Prosecutor Gwanny Tjoa agreed McKnight had a strong case for claiming self-defense.
When McKnight found out his cousin had fallen in with the wrong crowd and had Jones’ gun, McKnight went to his cousin’s house to retrieve it. After getting the gun, he went to 116 S. Franklin St. to pick up another person, Jambois said.
“His intention at the time was to get rid of the gun,” he said.
McKnight was at the home for five or six minutes before Jones showed up and demanded his gun. McKnight refused to hand it over and tried to leave when Jones headbutted McKnight, Jambois said.
Jones went for his gun he saw in McKnight’s pocket, and a struggle ensued. At some point, McKnight pulled the trigger, killing Jones, Jambois said.
McKnight left and tossed the gun out the window. That was one mistake among many, Jambois said.
McKnight knew, as a felon, he shouldn’t have taken the gun from his cousin’s house. He should have called police or at least stayed out of others’ business. He later lied to police instead of telling them how the death happened, Jambois said.
Jambois said the charge reduction reflects the prosecution’s recognition McKnight shot in self-defense.

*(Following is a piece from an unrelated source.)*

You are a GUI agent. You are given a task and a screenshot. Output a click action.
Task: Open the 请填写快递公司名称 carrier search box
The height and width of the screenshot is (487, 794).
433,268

He reasonably and truly believed he was in danger, Jambois said.
Still, McKnight realizes it’s a serious thing to take a life, and that’s why he pleaded guilty to both final charges, Jambois said.

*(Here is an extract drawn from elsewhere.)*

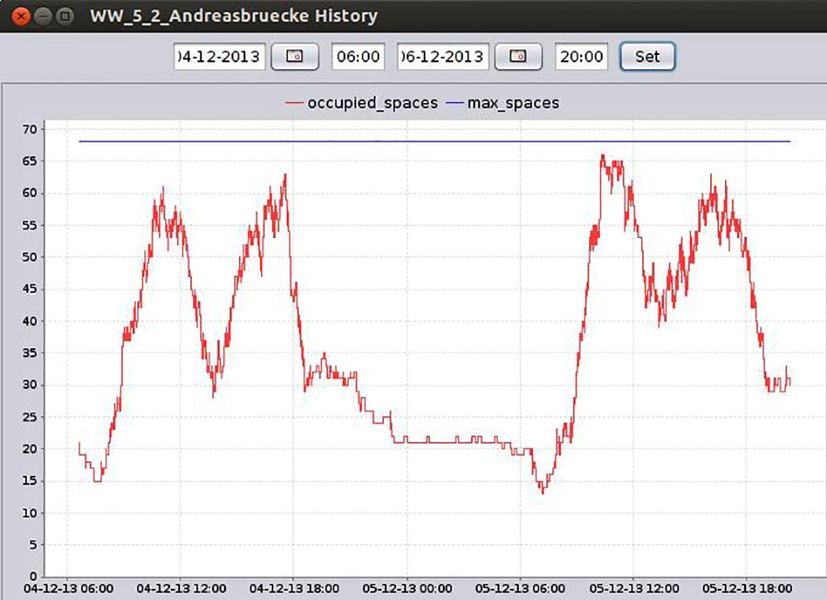
Task: Click the 04-12-13 12:00 x-axis label
Action: 181,588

McKnight took a gun to protect people, but taking the gun is what ended getting someone killed, Tjoa said.
Jones’ wife, Andrea McCravy, spoke in court with her family seated behind her. She said she’d been with Jones since they were 17.
“Life has been very hard and difficult because we grew as one, and that’s what we’re used to,” she said.
McCravy said she’s grown closer to God, who has seen her through the past nine months. She said she prays for McKnight and harbors no ill will toward him.
“He has to answer to God when it’s all said and done,” she said.
A weeping McKnight apologized for his actions but didn’t directly address the victim’s family.
“I made some terrible choices,” he said. “And it’s something I gotta live with every day.”
Before passing judgement, Daley said it was the last sentence he would carry out. Friday was his last day on the bench before retirement.
Daley said when he started as a judge, he’d hoped he could do something about the men he’d seen make terrible decisions and get sent to prison at a young age, ripping them from their families and communities.
Daley said he was wrong; the best he could do was dispense justice in each case.
As McKnight left the courtroom, Daley pointed out McKnight’s family sitting behind him.
“Use that love of your family and support of your family to move on with the rest of your life,” Daley said. “Make your family proud.”
McKnight has 279 days of sentence credit.